接下来，作者验证了四种探针在酵母细胞中对PS的标记效果（图3）。在使用可与探针中叠氮基团发生环张力加成反应的DBCO-Cy3分子与细胞内被代谢插入PS上的丝氨酸探针反应后，作者通过荧光成像的方式观察了探针的细胞内定位。结果表明，N-L-SerN₃和C-L-SerN₃两种探针的荧光信号与细胞膜有着良好的共定位效果，而对照探针N-D-SerN₃和C-D-SerN₃则基本无法观察到荧光信号。此外，进一步的研究表明，C-L-SerN₃探针的标记实验中可观察到荧光信号在发生出芽过程的酵母细胞中有着明显的增强，而先前有报道酵母出芽过程中PS会聚集在出芽处相一致，证明了探针可被代谢标记至细胞内的PS中。

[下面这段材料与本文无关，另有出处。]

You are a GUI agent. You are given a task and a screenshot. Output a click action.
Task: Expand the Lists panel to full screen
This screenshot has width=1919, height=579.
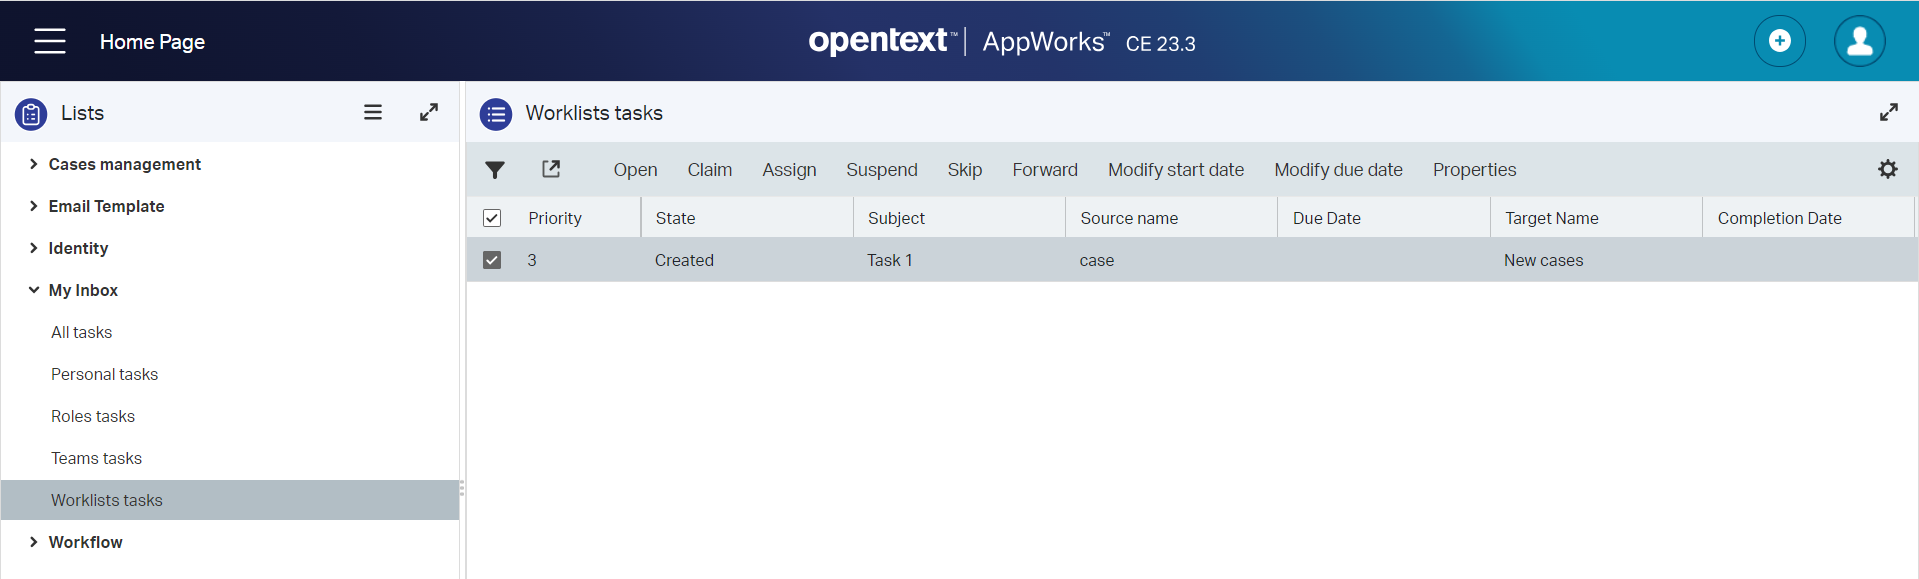tap(429, 112)
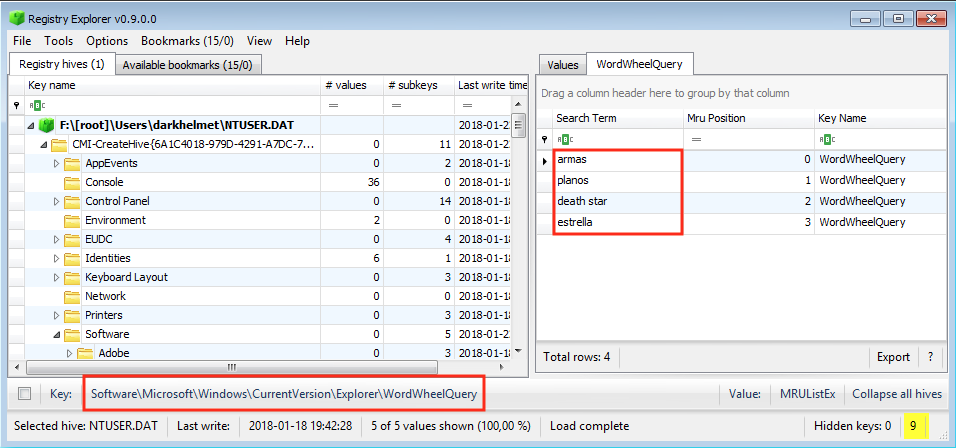Switch to the Values tab

(x=562, y=64)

随后，作者通过体外实验对两种丝氨酸探针对PS合成酶抑制天然PS合成过程的能力进行了探究（图4）。通过使用含同位素标记丝氨酸并鉴定所产生的PS内同位素的强度，作者发现在所测试的多种浓度下，两种丝氨酸探针均能够抑制天然PS的合成，从而证明了两种探针可被PS合成酶识别，参与到PS的合成中。

最后，作者使用多种手段表征了细胞内探针对PS的标记情况，通过液相色谱-质谱联用，在含有N-L-SerN₃探针培养的酵母细胞裂解物中检测到了分子量与被标记PS相同的分子，而其下游的一系列代谢产物也可被标记（表1），薄层层析的结果也表明对数期生长的细胞能够代谢N-L-SerN₃探针并将其标记在PS及其下游代谢产物中（图5）。而在检测C-L-SerN₃探针的标记情况时，作者则发现仅有PS可被标记与检测到，其下游代谢产物则无法被标记（表2），这可能是由于C-L-SerN₃探针使得下游代谢过程中的脱羧反应无法发生，从而无法生成后续产物，也说明了C-L-SerN₃探针在体内有着更高的PS靶向性。

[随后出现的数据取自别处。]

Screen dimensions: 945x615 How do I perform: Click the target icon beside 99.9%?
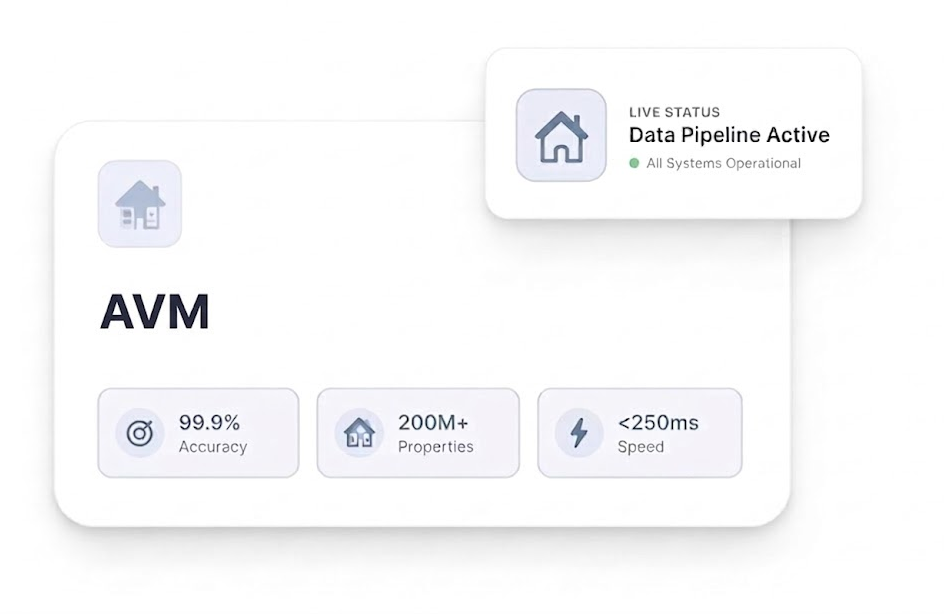pyautogui.click(x=139, y=433)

总而言之，本文开发了两种基于代谢标记的生物正交丝氨酸探针，并通过一系列实验验证了两种探针均可在酵母细胞内实现对PS的标记（图6）。其中，N-L-SerN₃探针在标记PS的同时，也能够进一步通过代谢从而标记到其下游代谢产物中，而C-L-SerN₃探针由于牺牲了丝氨酸原本所具有的羧基，从而无法参与后续的脱羧代谢，对PS有着更高的标记选择性。上述方法首次开发了针对PS的生物正交标记策略，有望于进一步拓展至对PS或其他脂质的代谢研究中。